そして、身を乗り出して外側をチェックしているようだ。
僕も探偵助手として、部屋中を観察した。
部屋内の様子は、こうだ。
まず、玄関から真直ぐ廊下を進んだ突き当りのフローリングの部屋。
廊下から入るには、扉を中へ押し開いて入る。
部屋は、十畳ほどの広さで、窓は一つ。
窓は建物の後ろに面していて、見えるのは雑木林。結構、木々が密集しているため、その先の見通しは悪い。

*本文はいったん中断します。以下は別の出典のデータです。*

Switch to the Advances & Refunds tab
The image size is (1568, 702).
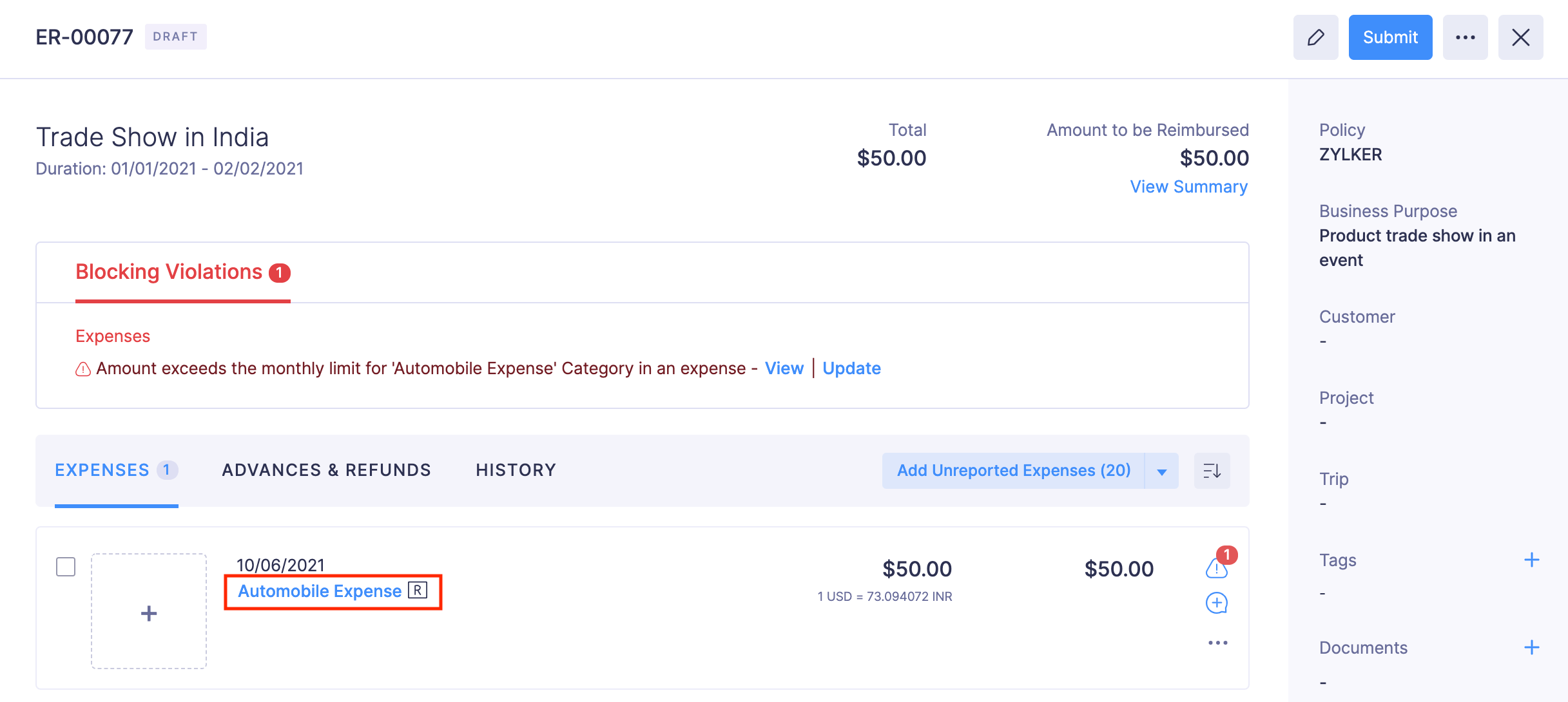[326, 470]
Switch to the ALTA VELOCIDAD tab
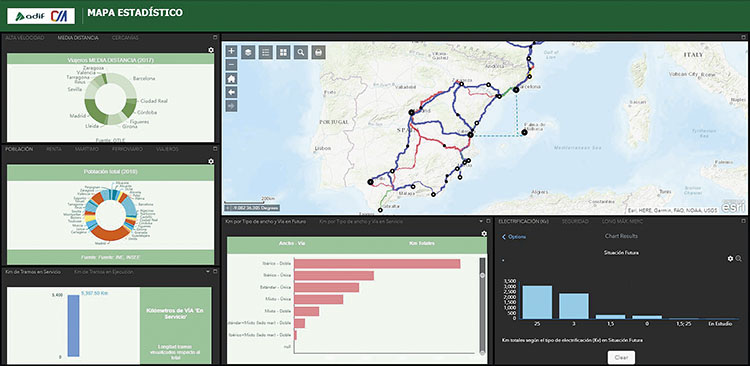 click(25, 37)
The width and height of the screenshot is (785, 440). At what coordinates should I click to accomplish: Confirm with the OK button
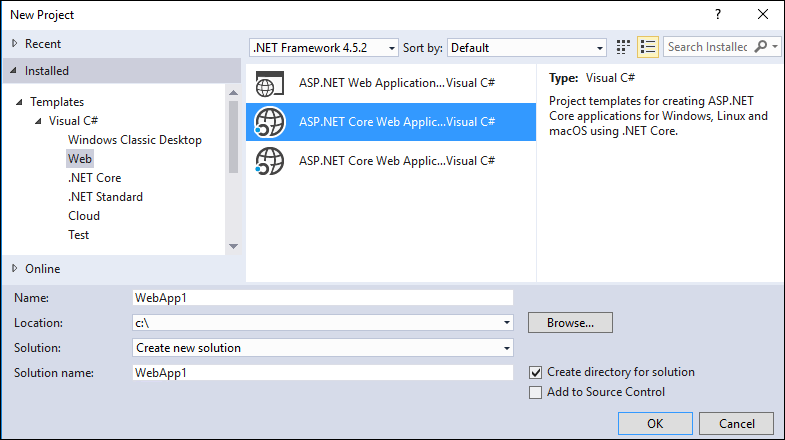(x=655, y=423)
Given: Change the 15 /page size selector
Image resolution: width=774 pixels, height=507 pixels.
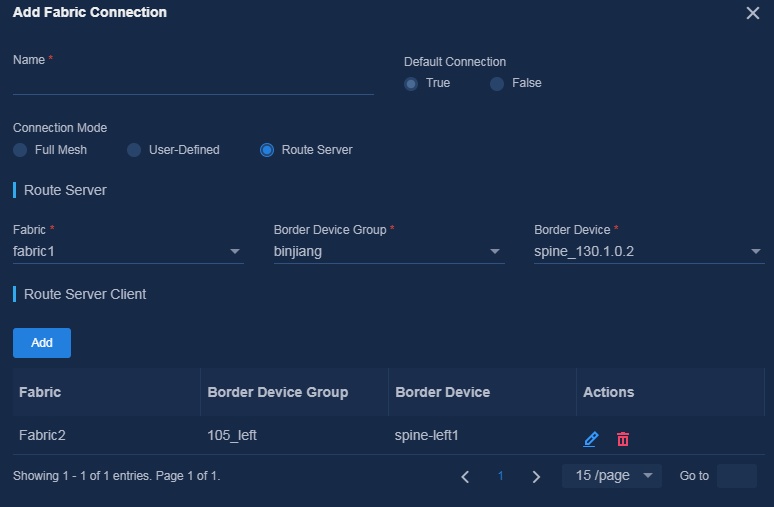Looking at the screenshot, I should (x=612, y=476).
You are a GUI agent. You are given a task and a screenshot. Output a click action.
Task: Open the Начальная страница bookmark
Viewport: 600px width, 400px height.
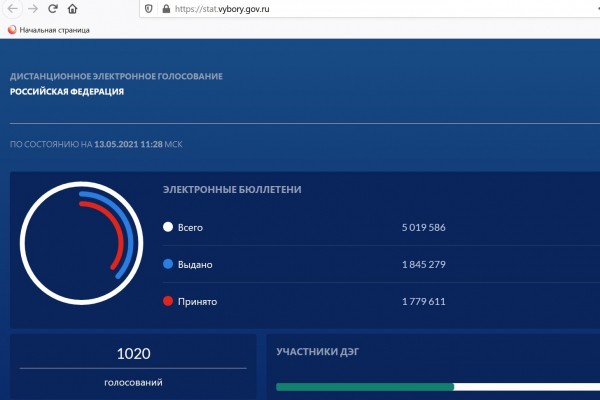[54, 30]
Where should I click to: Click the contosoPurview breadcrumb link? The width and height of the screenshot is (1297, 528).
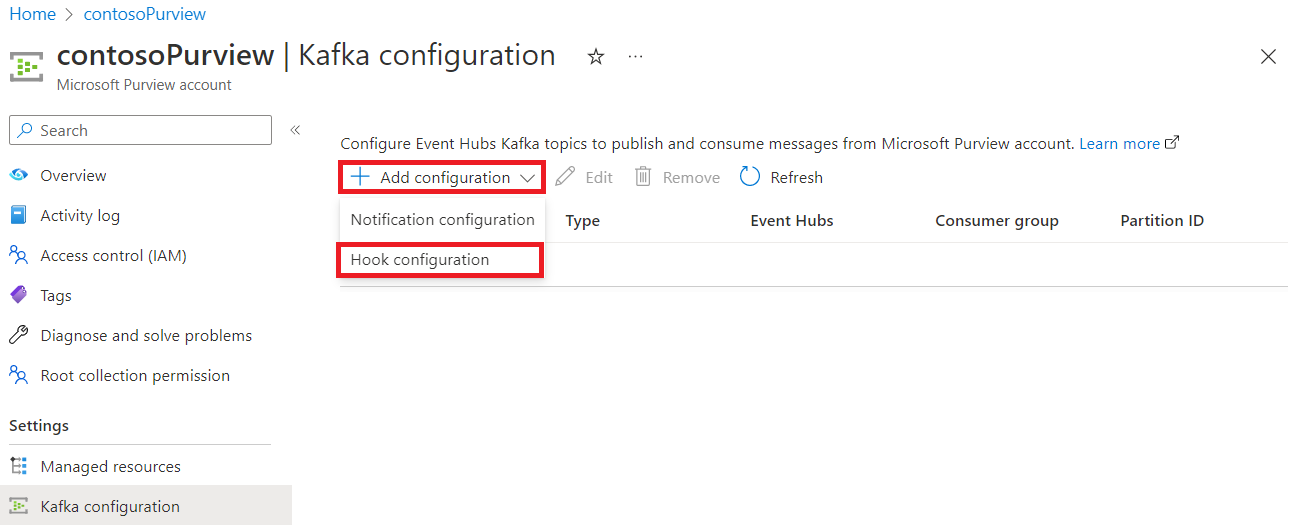tap(144, 14)
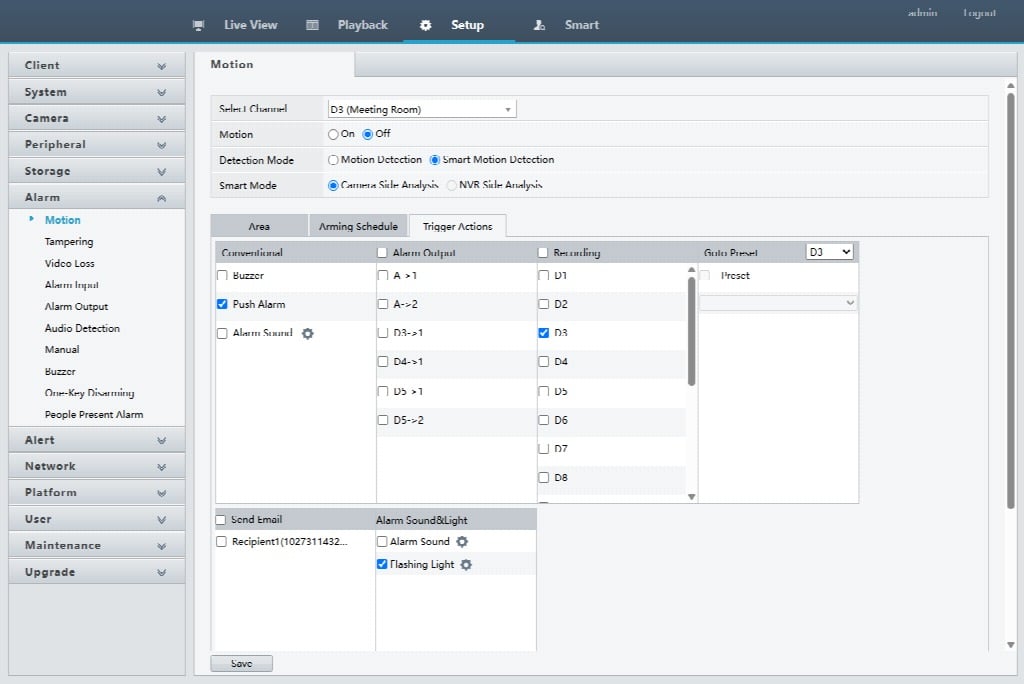Uncheck D3 recording channel

(543, 333)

窓の外側には、落下防止のためか格子状の丈夫そうな手すりが付いていた。
一番端の手すりには、取り付ける際にでも付いたのか、擦れたような傷が付いていた。
窓から、下を覗くと三階の窓なく、二階の窓が見える。各階で、窓の位置が互い違いになっていたのだ。
部屋へ入って、右手側は何もない。壁だけ。
左側には、クロークインクローゼットへ入るための内開きの扉。
家具は一切ない。勿論、凶器と思われたロープもない。
あったのは、何も入っていない大きな紙袋と、美咲のバッグのみ。
クローゼットの中はなにもない。
その他の部屋はというと、まだ本格的に掃除をしていないためか、床に埃が薄らとあった。
そのため、この倒れていた部屋以外には出入りしていないと思われる。
その後、警察が到着し部屋は封鎖され、封鎖テープが張られる。
そして、家族が呼ばれ、被害者が美咲本人であることが確認された。
失踪したと思われた美咲は、その当日に死んでいたのだ。
美咲の母親は泣き崩れ、父親もそれを支えながら警察の質問に答える。
美咲の婚約者はというと、ついさっき連絡が取れ、急いで向かうとのこと。
僕とキイチさんも第一発見者という事で、事情聴取されることとなった。
・・・と、そこへ若い刑事が現れ、素っ頓狂な声を上げた。
「あっれっ。キーちゃん?キーちゃんじゃん!!」
ぶは。・・・イタイ。仕方ないじゃないですか!キーちゃんですよ?ぶは。
キイチさんは、不機嫌そうに無言でその若い刑事を見つめること数秒。
「・・・誰だ?」
・・・覚えてらっしゃらないんですか!?ヒドイ。キーちゃん(と呼んだら、怒られるので心の中だけで呼んでみた)。
「えーー!!ヒドイっ。俺、トール!村上亨。昔、近所に住んでたじゃん~。」
ご近所さまでしたか。・・・子供のキイチさんが想像出来ません。
「ああ、泣き虫トールか。」
「うわ。ちょっと、子供の時だけだって。」
思い出したらしいキイチと村上亨は、僕を完全にスルーして、昔話やら近況報告やらで盛り上がっていた。
あの。僕の事、忘れてますよ?
ああ、完全にスルーですね。僕、イジケます。